Thursday, May 20, 2004

Unpredictable God

That which is wrong under one circumstance, may be and often is, right under another. God said thou shalt not kill,–at another time he said thou shalt utterly destroy. This is the principle on which the government of heaven is conducted–by revelation adapted to the circumstances in which the children of the kingdom are placed. Whatever God requires is right, no matter what it is, although we may not see the reason thereof till long after the events transpire.

(The Personal Writings of Joseph Smith, compiled and edited by Dean C. Jessee, 507-509.)

The above quotation suggests to me that we cannot predict, neither based on our previous experience nor based on our own reasoning, what God will require of us. We may appeal to scriptures regarding God's “unchanging nature,” but it seems that we cannot rule out much, if anything, based on such an assertion. How can we claim that any act of God would be inconsistent with his revealed nature, if we do not “see the reason thereof till long after?”

How, then, are we to distinguish between something that is inspired of God and something that is not?

It seems that our faith and trust in God cannot merely be based in our ideas about him. It cannot simply be based in the idea that he is omniscient or omnipotent or wise or loving, because these things alone are not adequate predictors of what he may inspire -- in fact, there may not be any such predictors. In other words, we cannot say, when confronted with an “inspiration:” “God would never require such a thing!”

How can we trust such an unpredictable God? I think we can only do so when we have a real, meaningful relationship with him: when we feel his love and learn to recognize it in the same way that a child recognizes his mother's voice: “I would that ye should remember to retain the name written always in your hearts, that ye are not found on the left hand of God, but that ye hear and know the voice by which ye shall be called” (Mosiah 5:12). It is God's love and our relationship wih him that is the foundation of our trust, not our intellectual understanding of his character and attributes.

2 comments:

  1. You must have the first edition.
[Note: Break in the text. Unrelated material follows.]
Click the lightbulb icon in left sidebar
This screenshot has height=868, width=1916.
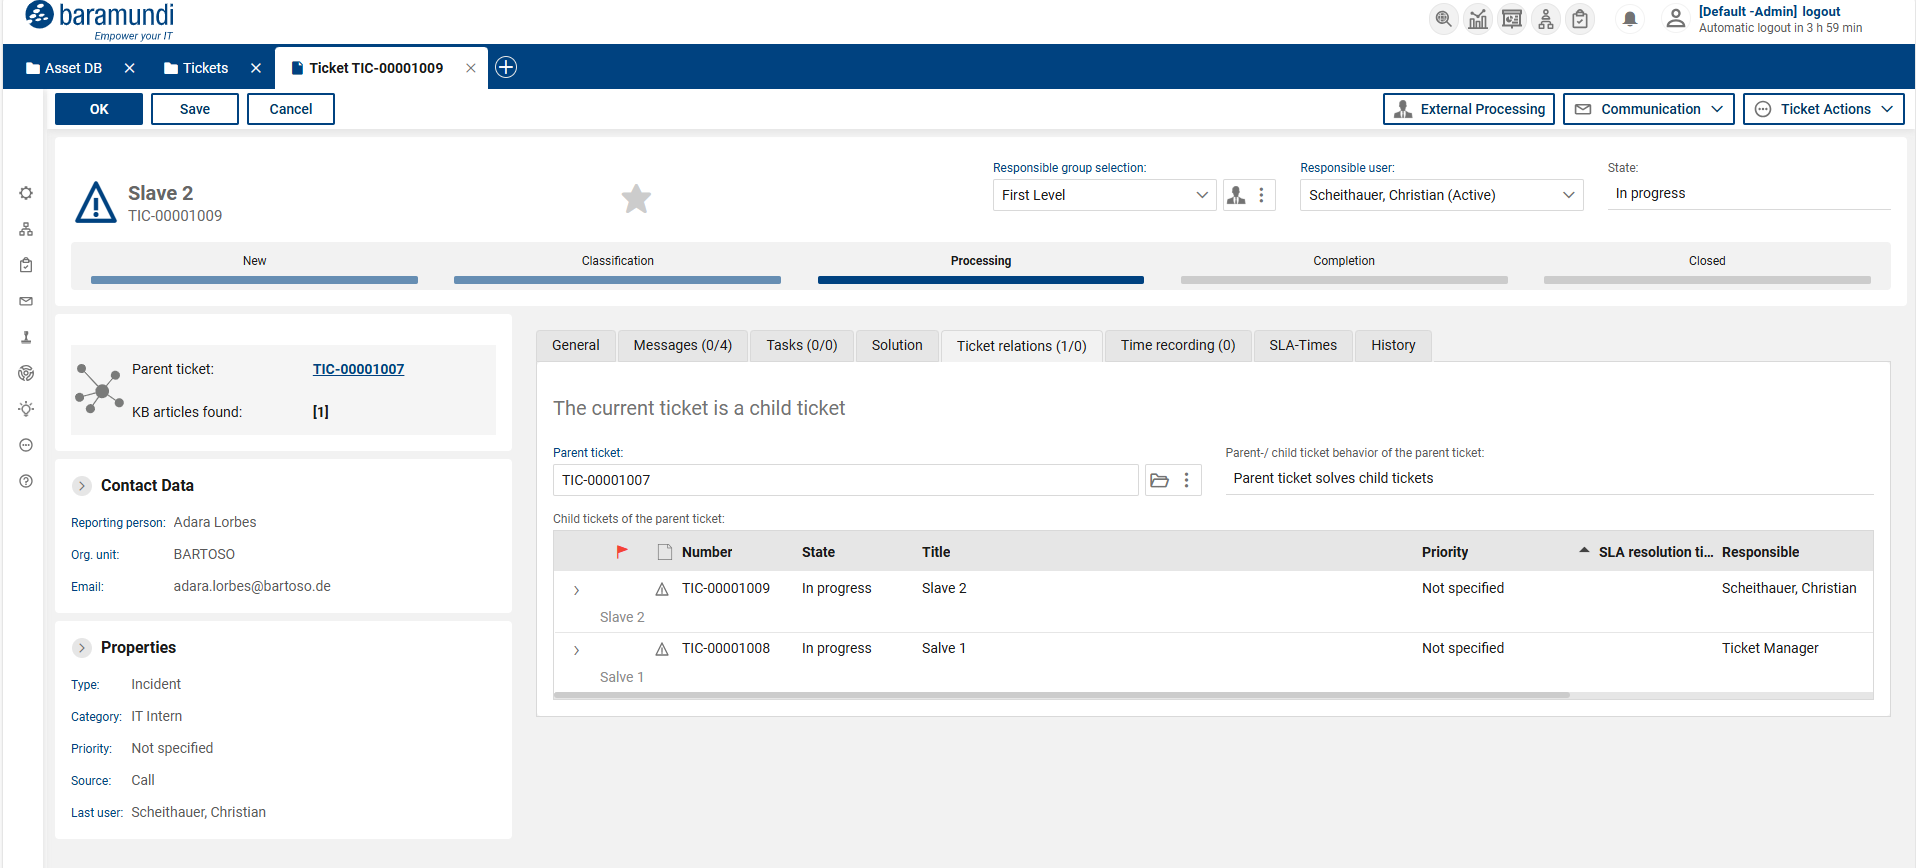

I've got the revised edition of Jesse's Personal Writings, and that's not what's on my p. 507-09. What exactly is the document from which you are quoting?

    I'm not real fond of the "whatever God says is right" idea, which of course operationally becomes "whatever I think God says is right" or (more accurately) "whatever thoughts are inside my head that I think came from God are right." If one is seeking guidance for what chapter of Acts to read before bed, no big deal, but when the topic is generating an exception to "thou shalt not kill" then it becomes much more problematic.

    Incidentally, "canon" means rule or measure. The canonized scriptures were designed to be a rule or measure against which inspiration or statements about God and doctrine could be measured. That is the traditional answer to your rhetorical question "how are we to distinguish between something that is inspired of God and something that is not?"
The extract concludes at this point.